• CONSIGNE 1:
Dans le texte sur le roman d'Abd el-Kader, relevez tous les adjectifs qui qualifient l'écriture du roman.
• CONSIGNE 2:
Recopiez tout le passage du texte sur le roman d'Abd el-Kader, depuis « https://fr.wikipedia.org/wiki/Lo%C3%AFc_Barri%C3%A8re » jusqu'à « centaine de chevaux. » inclus.

• TEXTE À LIRE:
= = = =
J.-B. Huysman : Abd el-Kader protégeant les Chrétiens

du massacre perpétré par les Druzes à Damas en 1860

 

Si le livre est bien documenté et se veut objectif, n'épargnant aucun des deux camps, il se présente avant tout comme un roman entraînant au rythme palpitant dont l'auteur sait équilibrer parties narratives, descriptives et dialogues. Un roman qui ne renouvelle certes pas la langue mais d'une écriture plaisante, simple, claire et concise, épurée, lumineuse et très suggestive, qui a le mérite de trouver un ton juste et apaisé en accord avec la figure célébrée – et avec la collection (Réconciliation) dans laquelle il s'inscrit.

Le roman d'Abd el-Kader est ainsi un roman fédérateur pouvant être lu dès l'âge de son jeune héros narrateur, un roman que les adultes liront aussi avec plaisir et qui les incitera à approfondir leurs connaissances de la conquête de l'Algérie.

 

 

Le roman d'Abd el-Kader, Loïc Barrière, éditions Les points sur les i, mars 2016, 180 p., 13 €

 

A propos de l'auteur :

https://fr.wikipedia.org/wiki/Lo%C3%AFc_Barri%C3%A8re

 

EXTRAITS :

 

Les cavaliers

p. 13/14

Suis-je en train de dormir ? Suis-je encore éveillé ? Allongé sur ma natte, je tends l'oreille. Il y a des vibrations sur le sol. Le galop d'un cheval. Ou plutôt non, le galop de dizaines, peut-être d'une centaine de chevaux.
= = = =
• DONNÉES FOURNIES:
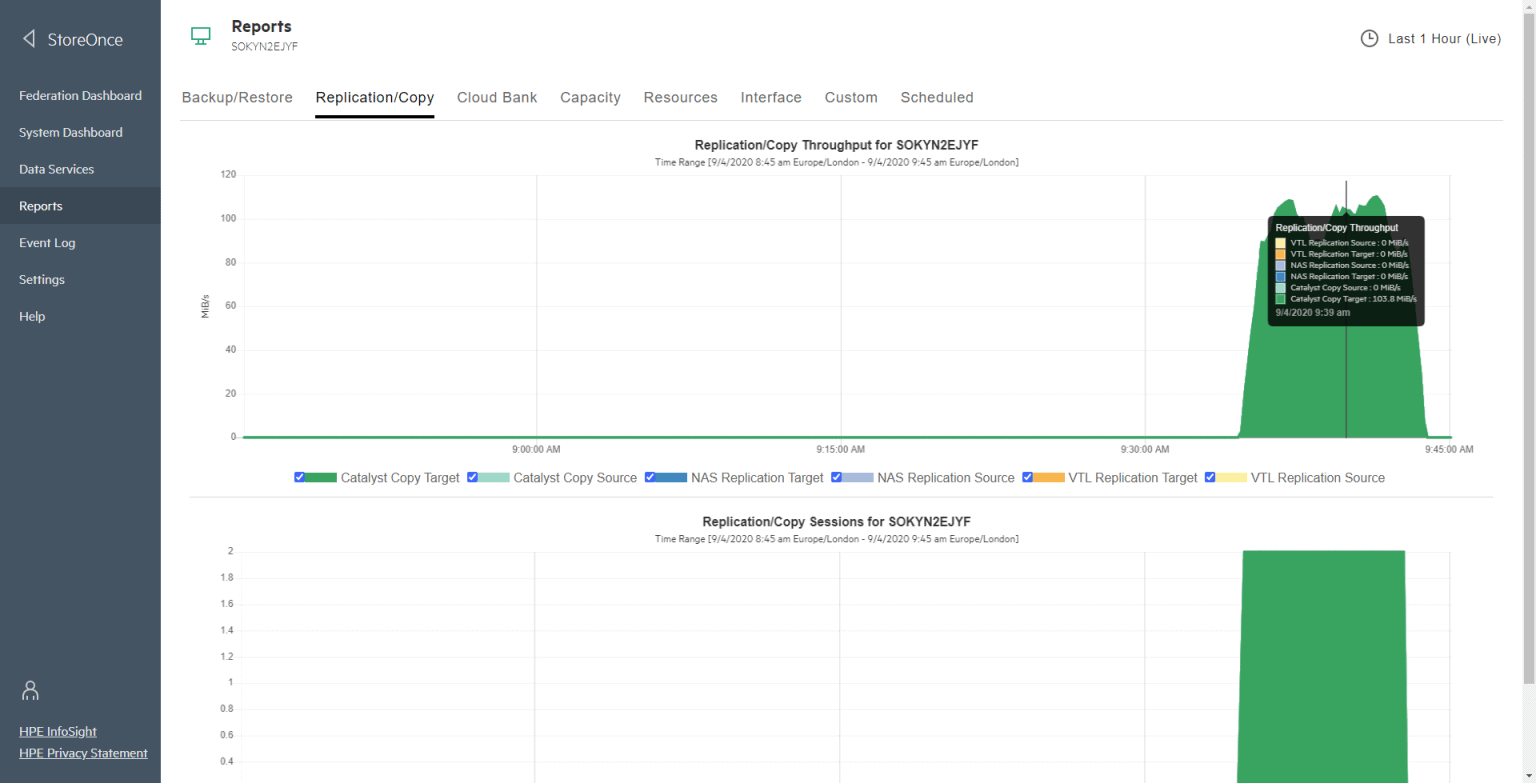Screen dimensions: 1536x783
Task: Uncheck the NAS Replication Source series
Action: pos(837,477)
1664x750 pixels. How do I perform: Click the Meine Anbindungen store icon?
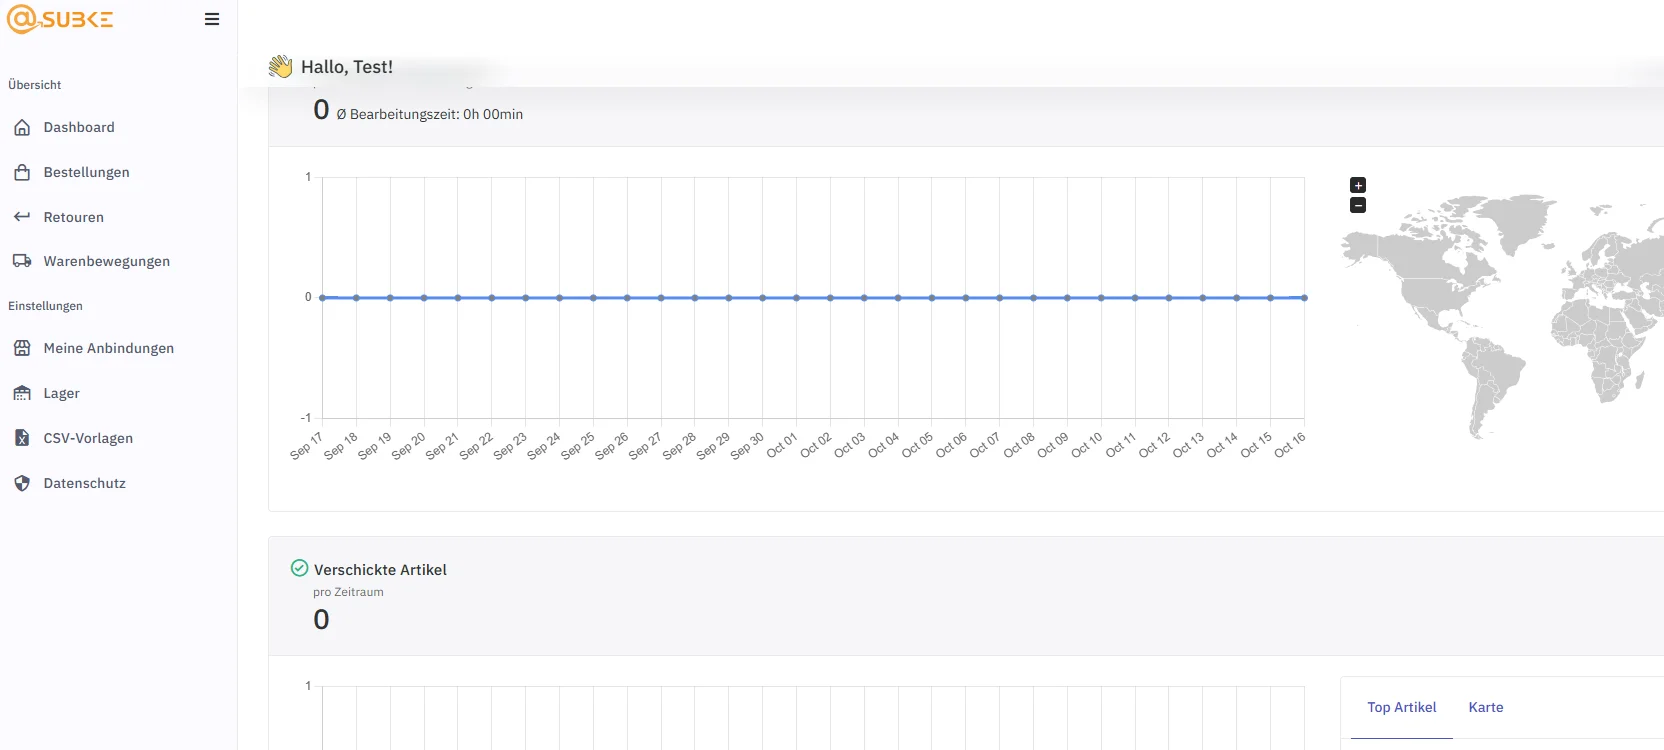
= = = =
• RÉPONSE ATTENDUE 1:
plaisante, simple, claire, concise, épurée, lumineuse, suggestive

• RÉPONSE ATTENDUE 2:
https://fr.wikipedia.org/wiki/Lo%C3%AFc_Barri%C3%A8re

 

EXTRAITS :

 

Les cavaliers

p. 13/14

Suis-je en train de dormir ? Suis-je encore éveillé ? Allongé sur ma natte, je tends l'oreille. Il y a des vibrations sur le sol. Le galop d'un cheval. Ou plutôt non, le galop de dizaines, peut-être d'une centaine de chevaux.